Dr. Kenneth E. Lee is the Senior Scientific Director of the Low Energy Electronic Systems (LEES) Interdisciplinary Research Group at the Singapore-MIT Alliance for Research and Technology (SMART). In LEES, he is responsible for driving the core program effort to create a novel hybrid III-V + CMOS platform to enable new integrated electronic and photonic systems. This includes having oversight of multidisciplinary research in a complete vertical from materials and processes to devices, circuits and systems, so as to enable seamless integration with foundry-standard CMOS process flows. Prior to this, Dr. Lee had stints in the Future Systems and Technology Directorate of the Ministry of Defence, as well as with the Applied Physics Laboratory in DSO National Laboratories, and in Temasek Laboratories at Nanyang Technological University. Dr. Lee received his B.S. and M.S. degrees from the University of Illinois at Urbana-Champaign in 1998 and 1999, respectively, and his Ph.D. degree from the Massachusetts Institute of Technology in 2009, all in Electrical Engineering.

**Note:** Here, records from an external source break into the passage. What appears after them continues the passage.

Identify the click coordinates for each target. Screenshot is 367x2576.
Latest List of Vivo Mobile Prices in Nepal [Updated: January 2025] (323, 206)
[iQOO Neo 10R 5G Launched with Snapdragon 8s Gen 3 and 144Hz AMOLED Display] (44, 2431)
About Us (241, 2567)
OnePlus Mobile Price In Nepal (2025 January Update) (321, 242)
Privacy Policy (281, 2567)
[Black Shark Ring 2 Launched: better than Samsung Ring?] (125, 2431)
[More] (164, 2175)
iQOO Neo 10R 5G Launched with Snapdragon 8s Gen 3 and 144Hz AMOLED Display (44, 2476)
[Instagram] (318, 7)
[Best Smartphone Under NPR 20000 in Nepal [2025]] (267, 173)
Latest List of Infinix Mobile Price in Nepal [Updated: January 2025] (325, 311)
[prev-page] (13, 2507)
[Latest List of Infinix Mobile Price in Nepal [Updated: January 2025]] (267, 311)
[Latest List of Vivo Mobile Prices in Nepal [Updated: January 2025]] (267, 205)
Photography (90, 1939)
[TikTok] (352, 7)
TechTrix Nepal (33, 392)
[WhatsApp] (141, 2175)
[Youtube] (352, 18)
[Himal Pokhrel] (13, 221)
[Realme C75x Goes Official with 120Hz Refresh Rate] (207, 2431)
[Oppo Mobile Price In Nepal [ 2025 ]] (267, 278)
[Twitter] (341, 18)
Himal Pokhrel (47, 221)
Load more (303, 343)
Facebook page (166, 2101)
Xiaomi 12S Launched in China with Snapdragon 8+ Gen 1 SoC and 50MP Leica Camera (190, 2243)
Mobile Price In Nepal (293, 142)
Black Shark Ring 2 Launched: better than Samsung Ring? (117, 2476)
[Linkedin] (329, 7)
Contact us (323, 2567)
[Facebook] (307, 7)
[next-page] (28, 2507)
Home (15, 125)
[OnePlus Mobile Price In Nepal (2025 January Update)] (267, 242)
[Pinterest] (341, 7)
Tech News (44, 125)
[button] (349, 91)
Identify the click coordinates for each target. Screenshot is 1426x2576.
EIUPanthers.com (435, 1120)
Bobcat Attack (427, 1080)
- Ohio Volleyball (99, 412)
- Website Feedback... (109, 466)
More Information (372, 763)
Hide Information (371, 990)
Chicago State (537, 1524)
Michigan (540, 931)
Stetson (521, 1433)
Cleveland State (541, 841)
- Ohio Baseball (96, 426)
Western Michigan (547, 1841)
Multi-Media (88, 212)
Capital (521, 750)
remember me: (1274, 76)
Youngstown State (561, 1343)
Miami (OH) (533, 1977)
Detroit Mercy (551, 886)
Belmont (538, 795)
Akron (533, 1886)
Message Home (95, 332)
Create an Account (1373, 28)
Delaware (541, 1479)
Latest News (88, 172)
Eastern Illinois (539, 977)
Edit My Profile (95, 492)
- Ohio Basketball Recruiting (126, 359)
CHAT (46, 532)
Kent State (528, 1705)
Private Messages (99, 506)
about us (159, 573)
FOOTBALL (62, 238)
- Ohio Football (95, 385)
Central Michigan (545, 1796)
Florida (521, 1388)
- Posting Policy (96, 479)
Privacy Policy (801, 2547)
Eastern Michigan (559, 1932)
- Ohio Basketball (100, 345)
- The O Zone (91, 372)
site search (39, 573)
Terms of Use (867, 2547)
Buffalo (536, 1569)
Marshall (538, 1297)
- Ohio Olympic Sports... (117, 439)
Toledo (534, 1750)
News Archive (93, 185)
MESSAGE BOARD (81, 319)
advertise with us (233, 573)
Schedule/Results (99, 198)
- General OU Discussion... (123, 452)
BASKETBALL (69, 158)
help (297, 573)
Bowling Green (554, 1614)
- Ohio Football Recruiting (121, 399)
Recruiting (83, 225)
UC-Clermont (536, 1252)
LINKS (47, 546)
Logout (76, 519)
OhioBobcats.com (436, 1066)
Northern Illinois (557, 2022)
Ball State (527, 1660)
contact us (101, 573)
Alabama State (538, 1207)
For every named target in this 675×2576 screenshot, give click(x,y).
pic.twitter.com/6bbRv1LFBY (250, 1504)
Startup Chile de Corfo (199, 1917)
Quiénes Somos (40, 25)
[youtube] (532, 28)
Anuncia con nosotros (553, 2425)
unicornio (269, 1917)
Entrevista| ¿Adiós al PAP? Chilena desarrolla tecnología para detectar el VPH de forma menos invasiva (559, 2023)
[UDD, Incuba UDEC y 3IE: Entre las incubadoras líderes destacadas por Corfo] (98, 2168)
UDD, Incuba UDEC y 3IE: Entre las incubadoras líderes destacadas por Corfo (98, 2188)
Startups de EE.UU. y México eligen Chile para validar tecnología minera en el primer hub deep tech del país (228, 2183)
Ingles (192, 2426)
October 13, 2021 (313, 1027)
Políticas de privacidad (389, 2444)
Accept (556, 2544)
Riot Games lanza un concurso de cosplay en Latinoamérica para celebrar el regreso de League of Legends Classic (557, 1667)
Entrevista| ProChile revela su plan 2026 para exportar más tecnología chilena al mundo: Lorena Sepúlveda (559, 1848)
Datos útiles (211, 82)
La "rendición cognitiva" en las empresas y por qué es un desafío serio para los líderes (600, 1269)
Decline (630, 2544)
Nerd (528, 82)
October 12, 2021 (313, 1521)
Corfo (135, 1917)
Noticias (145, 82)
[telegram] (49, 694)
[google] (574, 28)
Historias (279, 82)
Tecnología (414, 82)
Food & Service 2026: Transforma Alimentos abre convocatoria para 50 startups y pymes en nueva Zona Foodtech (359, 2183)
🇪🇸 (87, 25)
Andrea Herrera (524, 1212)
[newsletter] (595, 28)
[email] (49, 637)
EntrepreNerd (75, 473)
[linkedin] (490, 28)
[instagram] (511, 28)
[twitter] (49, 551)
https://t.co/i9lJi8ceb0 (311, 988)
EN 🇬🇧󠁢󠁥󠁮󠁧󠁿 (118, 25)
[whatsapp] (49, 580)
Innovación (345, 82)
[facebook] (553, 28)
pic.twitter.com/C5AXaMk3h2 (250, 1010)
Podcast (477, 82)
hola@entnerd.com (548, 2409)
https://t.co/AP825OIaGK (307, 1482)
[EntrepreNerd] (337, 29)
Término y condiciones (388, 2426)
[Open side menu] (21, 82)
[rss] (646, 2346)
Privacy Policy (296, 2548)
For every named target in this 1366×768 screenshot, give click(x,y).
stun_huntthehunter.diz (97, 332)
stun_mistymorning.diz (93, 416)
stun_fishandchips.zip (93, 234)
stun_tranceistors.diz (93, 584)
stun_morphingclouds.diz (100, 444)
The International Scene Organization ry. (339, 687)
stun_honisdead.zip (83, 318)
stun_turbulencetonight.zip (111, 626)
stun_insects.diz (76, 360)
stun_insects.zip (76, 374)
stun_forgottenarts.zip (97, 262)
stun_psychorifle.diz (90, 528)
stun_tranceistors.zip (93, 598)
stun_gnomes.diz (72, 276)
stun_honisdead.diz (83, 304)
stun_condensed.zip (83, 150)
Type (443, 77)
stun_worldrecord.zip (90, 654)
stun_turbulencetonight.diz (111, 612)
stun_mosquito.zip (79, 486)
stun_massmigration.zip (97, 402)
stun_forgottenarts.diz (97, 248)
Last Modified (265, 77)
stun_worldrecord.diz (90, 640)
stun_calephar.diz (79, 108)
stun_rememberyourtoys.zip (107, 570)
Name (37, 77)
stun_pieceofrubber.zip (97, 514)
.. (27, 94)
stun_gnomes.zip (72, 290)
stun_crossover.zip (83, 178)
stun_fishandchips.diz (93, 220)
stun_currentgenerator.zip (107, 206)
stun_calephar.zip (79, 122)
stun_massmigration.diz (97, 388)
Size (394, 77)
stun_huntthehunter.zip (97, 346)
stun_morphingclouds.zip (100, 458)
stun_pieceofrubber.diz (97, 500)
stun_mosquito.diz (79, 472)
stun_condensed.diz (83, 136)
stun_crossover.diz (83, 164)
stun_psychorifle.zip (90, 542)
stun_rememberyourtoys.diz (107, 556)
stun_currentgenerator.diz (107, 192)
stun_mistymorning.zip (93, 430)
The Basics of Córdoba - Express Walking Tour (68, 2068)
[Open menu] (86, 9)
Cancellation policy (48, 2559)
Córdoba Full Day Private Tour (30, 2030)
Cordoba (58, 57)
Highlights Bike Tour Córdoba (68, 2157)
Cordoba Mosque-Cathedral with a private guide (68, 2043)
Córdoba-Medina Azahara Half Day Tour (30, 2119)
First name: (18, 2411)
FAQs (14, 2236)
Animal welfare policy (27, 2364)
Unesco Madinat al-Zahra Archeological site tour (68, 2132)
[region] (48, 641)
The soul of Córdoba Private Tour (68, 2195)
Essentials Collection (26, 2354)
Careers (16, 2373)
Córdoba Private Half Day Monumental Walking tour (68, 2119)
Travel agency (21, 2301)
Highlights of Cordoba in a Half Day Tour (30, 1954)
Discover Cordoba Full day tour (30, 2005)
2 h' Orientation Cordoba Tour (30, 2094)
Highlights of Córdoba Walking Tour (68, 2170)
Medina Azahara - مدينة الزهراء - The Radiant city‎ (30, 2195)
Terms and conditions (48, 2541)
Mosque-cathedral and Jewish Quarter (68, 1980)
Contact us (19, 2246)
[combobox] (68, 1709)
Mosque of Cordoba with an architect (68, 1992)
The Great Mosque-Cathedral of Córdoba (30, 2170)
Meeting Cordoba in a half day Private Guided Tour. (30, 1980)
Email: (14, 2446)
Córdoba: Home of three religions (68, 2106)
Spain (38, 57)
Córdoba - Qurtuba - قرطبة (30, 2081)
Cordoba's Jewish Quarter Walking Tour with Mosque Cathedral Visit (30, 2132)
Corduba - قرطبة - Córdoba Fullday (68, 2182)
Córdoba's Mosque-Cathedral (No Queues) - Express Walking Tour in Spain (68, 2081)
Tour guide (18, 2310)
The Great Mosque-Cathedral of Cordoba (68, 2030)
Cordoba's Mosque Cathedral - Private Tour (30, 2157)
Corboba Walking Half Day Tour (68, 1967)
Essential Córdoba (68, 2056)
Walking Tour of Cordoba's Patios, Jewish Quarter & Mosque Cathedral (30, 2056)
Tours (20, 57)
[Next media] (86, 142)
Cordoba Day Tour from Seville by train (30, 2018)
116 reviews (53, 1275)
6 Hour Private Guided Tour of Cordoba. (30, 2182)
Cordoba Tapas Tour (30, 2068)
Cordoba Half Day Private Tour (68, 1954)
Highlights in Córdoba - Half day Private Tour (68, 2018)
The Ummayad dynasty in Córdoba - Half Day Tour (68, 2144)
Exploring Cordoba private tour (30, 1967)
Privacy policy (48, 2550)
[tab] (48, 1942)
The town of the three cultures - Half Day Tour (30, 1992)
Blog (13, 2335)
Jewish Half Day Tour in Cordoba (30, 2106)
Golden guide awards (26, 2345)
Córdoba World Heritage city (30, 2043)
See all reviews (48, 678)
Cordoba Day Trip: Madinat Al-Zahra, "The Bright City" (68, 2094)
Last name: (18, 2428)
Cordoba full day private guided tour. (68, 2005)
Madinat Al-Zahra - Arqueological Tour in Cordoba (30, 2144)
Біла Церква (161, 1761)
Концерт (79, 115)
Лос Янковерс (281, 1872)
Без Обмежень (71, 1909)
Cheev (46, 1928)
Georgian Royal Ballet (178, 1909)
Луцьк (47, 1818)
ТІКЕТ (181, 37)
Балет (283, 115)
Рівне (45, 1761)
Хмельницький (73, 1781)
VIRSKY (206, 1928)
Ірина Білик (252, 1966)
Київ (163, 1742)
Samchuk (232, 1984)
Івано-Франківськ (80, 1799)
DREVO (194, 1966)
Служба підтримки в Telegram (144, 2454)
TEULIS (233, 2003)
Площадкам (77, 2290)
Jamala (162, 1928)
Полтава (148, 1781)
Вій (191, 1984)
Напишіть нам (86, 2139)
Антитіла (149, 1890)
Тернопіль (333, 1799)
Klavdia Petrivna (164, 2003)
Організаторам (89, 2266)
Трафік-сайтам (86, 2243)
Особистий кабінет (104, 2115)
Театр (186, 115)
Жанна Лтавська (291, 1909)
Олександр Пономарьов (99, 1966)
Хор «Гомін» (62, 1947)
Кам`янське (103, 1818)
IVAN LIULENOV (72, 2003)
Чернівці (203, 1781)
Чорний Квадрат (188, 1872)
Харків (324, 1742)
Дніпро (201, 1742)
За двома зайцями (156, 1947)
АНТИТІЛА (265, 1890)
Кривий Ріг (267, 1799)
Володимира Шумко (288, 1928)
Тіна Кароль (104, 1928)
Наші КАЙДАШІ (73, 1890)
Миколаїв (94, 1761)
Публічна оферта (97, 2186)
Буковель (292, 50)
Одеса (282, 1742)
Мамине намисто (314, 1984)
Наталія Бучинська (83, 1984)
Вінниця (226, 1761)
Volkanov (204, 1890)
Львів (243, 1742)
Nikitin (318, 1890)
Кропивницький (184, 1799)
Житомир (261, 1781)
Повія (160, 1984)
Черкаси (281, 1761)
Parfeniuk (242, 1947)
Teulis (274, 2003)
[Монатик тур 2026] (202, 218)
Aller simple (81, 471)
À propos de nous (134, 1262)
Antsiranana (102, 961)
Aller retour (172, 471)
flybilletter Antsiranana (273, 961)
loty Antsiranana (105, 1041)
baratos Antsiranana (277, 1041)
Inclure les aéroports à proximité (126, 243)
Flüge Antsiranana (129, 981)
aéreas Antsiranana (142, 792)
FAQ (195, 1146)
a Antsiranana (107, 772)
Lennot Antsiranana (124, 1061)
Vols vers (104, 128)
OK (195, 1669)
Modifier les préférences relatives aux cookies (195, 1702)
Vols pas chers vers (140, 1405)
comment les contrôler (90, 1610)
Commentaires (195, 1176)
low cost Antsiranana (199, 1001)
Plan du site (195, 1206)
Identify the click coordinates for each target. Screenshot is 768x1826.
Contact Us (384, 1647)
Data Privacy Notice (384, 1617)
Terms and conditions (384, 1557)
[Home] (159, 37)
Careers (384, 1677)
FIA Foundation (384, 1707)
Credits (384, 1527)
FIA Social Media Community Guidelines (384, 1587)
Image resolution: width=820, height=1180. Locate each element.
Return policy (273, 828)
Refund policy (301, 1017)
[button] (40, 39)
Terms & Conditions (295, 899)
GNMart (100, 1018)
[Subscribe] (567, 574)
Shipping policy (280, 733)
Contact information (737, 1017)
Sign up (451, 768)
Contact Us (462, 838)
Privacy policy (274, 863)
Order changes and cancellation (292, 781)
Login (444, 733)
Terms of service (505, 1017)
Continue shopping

Presentation Topic: Making Silicon New Again

The economic and technical challenges of pushing towards the ultimate physical limits of Moore’s Law are burgeoning. Beyond traditional density scaling, increased dimensionality, in terms of both transistor design and packaging schemes, is being used to obtain further functional and performance improvements. Higher performance advanced materials are also being sought to replace silicon as the active material. Yet these methods of pushing for a technological edge are very costly, and require significant capital investment to upgrade existing infrastructure or even create brand new wafer fabs.

A different approach is to start with existing mature processes and infrastructure, and find a means to integrate different semiconductor materials and devices while utilizing as much of the existing silicon CMOS supply chain as possible. By combining the right advances in epitaxy, wafer bonding, microfabrication, device design and modeling, we can incorporate compound semiconductor circuit elements into traditional silicon CMOS integrated circuits, thereby augmenting silicon and making silicon new and exciting again.

This provides a pathway to incorporate efficient optical, wireless and RF elements into integrated circuits with a scalable commercial model similar to the existing silicon world. This will enable the creation of space-efficient silicon systems that have illumination and display functions, and next generation wireless communication capabilities, which are well-suited for mobile and automotive applications. As was the case with silicon integration in the past, application-specific integrated circuits (ASICs) will lead the way in the utilization of the new silicon.